Le verdict dans «l’affaire» Kouninef, un dossier de «corruption» jugé depuis le 9 septembre dernier par le Tribunal de Sidi M’Hamed, devrait être connu aujourd’hui (23 septembre), avait fait savoir la présidente de la séance à l’issue de la dernière audience, le 12 septembre. Les prévenus, la fratrie Kouninef, héritière du groupe économique KouGC, ainsi que leurs nombreux co-accusés, sont, pour rappel, poursuivis pour des actes de «blanchiment d’argent», d’obtention «d’indus avantages», de «détournement de fonciers et de concessions» ainsi que pour «non-respect des engagements contractuels dans la réalisation de projets publics».

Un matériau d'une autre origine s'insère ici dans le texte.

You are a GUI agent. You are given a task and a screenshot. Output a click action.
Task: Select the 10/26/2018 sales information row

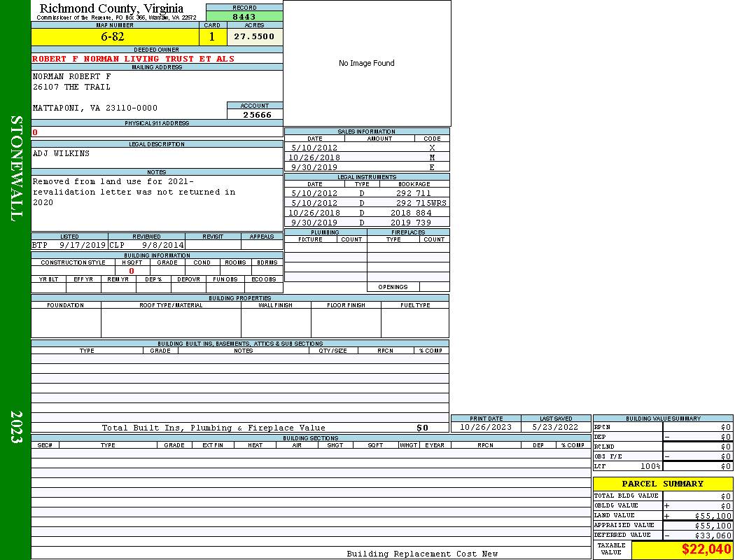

Le Parquet général avait pour rappel requis des peines de 18 ans de prison ferme à l’encontre de Réda Kouninef, 15 ans contre Tarek-Noah et Abdelkader-Karim Kouninef, ainsi que 10 ans fermes à l’encontre du gérant du groupe KouGC , Keddour Ben Tahar. Souad-Nour Kouninef, actuellement «en fuite», risque quant à elle une peine de 20 ans de prison ferme et une amende de 8 millions de dinars avec le lancement d’un mandat d’arrêt international. Quant aux co-accusés, dont plusieurs sont des ex-cadres des ministères de l’Industrie, de l’Agriculture, de l’Hydraulique, de l’Energie ou encore des Télécommunications, ils risquent divers peines d’emprisonnement allant de 3 à 6 ans, ainsi que des amendes pouvant aller jusqu’à 1 million de dinars.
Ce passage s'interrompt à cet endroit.